AUGUSTA — Gov. Paul Le- Page’s newest Cabinet nominees have different backgrounds – one is an agency insider, one works in Nevada. But LePage said Monday that both have the same mission: to make their agencies more efficient.

The governor nominated David Bernhardt, 50, of Vassalboro to head the Department of Transportation. Bernhardt, a 26-year veteran of the department, is now its director of engineering and operations.

Joseph Ponte, 64, was nominated to lead the Department of Corrections. He is now the warden of a prison in Nevada that’s owned by Corrections Corp. of America, the country’s largest private-sector corrections company.

Ponte has more than 40 years of public- and private-sector experience in corrections, having served in corrections departments in Massachusetts, Rhode Island and Idaho.

Most of his experience was in Massachusetts, where he began his career as a corrections officer in 1969 before getting promoted to superintendent and assistant deputy commissioner.

Ponte’s wife is a teacher in Massachusetts, and he wants to return to New England to be closer to her, said Dan Demeritt, spokesman for LePage.

LePage said he wants to increase efficiencies in both departments, but Ponte’s nomination doesn’t mean he is on the path to privatizing Maine’s prison system.

“My administration has absolutely no interest or intent of privatizing the current state system,” he said. “The only thing that I would ever do and contemplate is if a private-sector prison company wanted to come to Maine and build a prison and pay taxes and house out-of-state prisoners. I may consider that.”

Town officials in Milo have been in touch with Corrections Corp. of America since 2008 about the prospect of building a for-profit prison there, but the company has refused to commit unless Maine law is changed to allow prisoners to serve time in private facilities.

The company donated $25,000 to the Republican Governors Association, which transferred the money to its Maine political action committee. The committee spent its money to help elect LePage, a Republican, in November.

LePage said there is no connection between the prospect of a prison in Milo, Corrections Corp. of America’s donation and his selection of Ponte.

“There’s absolutely none,” he said. “He applied, we spoke to him and quite frankly he floated to the top very quickly.”

LePage said the position was offered to people from Maine, but “they refused it because we couldn’t pay enough.”

Ponte’s private-sector experience will help Maine’s corrections system become more efficient, LePage said.

“We want a very simple program where our prisons are very safe and secure and operated efficiently, and so I am appointing Joe Ponte,” he said. “I’m looking to take the politics out of our prisons. … Unfortunately, if you compare Maine to many other states, we spend far more on the per capita prison inmate than they do around the country, and I don’t understand why that’s the case.”

Democrats said they were “troubled” by Ponte’s nomination, but called Bernhardt’s selection “reasonable and responsible.”

“We are concerned about (LePage’s) suggestion that the state attract private prisons as part of an economic development strategy, especially because it may pose a conflict for Ponte, who worked at one of the most prominent private prison companies in the country,” House Minority Leader Emily Cain, D-Orono, said in a prepared statement.

Ponte said he still owns stock in Corrections Corp. of America and has no plans to give it up.

Demeritt said Ponte’s stock came through an employee stock option and as part of a 401(k) plan.
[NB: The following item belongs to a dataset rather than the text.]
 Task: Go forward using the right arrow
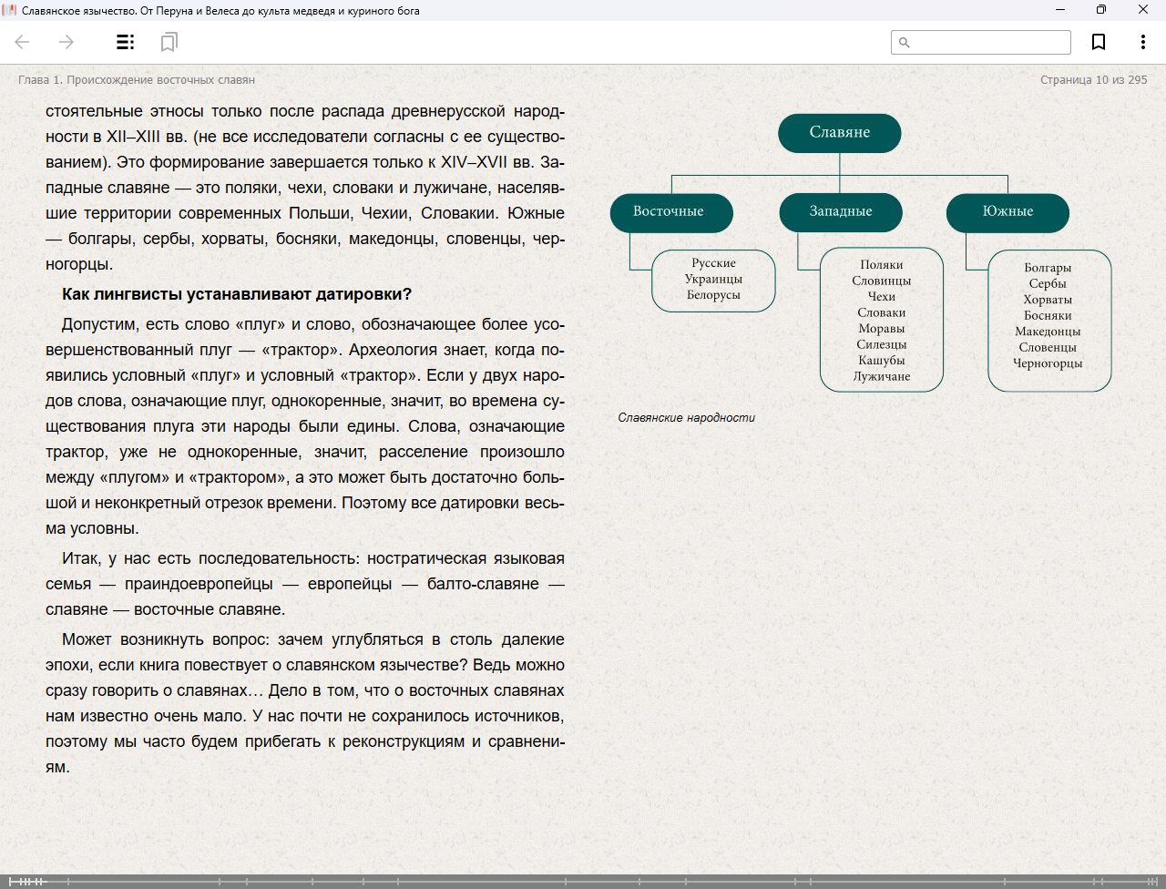(66, 42)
The holdings are minor, he said.

“He disclosed it, and if the state starts to do business with the company at some point in the future, then we’ll deal with it as we need to,” he said.

In a statement, Senate Minority Leader Barry Hobbins, D-Saco, said, “Bernhardt’s long history at the department makes him a strong choice for commissioner and exemplifies that he can work effectively in a bipartisan way to improve Maine’s transportation network.”

LePage said past transportation commissioners were quick to recommend Bernhardt for the job.

“Our policy for Transportation is going to be very simple – no politics, no special projects, no wonders of the world. We’re going to try to put our limited resources into as many roads and bridges as we can,” he said. “I’m going to work with Dave and look and find ways that we can take a lot of the work that’s done in the DOT and put it back out to the private sector.”

Both nominees need approval from legislative committees before facing Senate confirmation votes.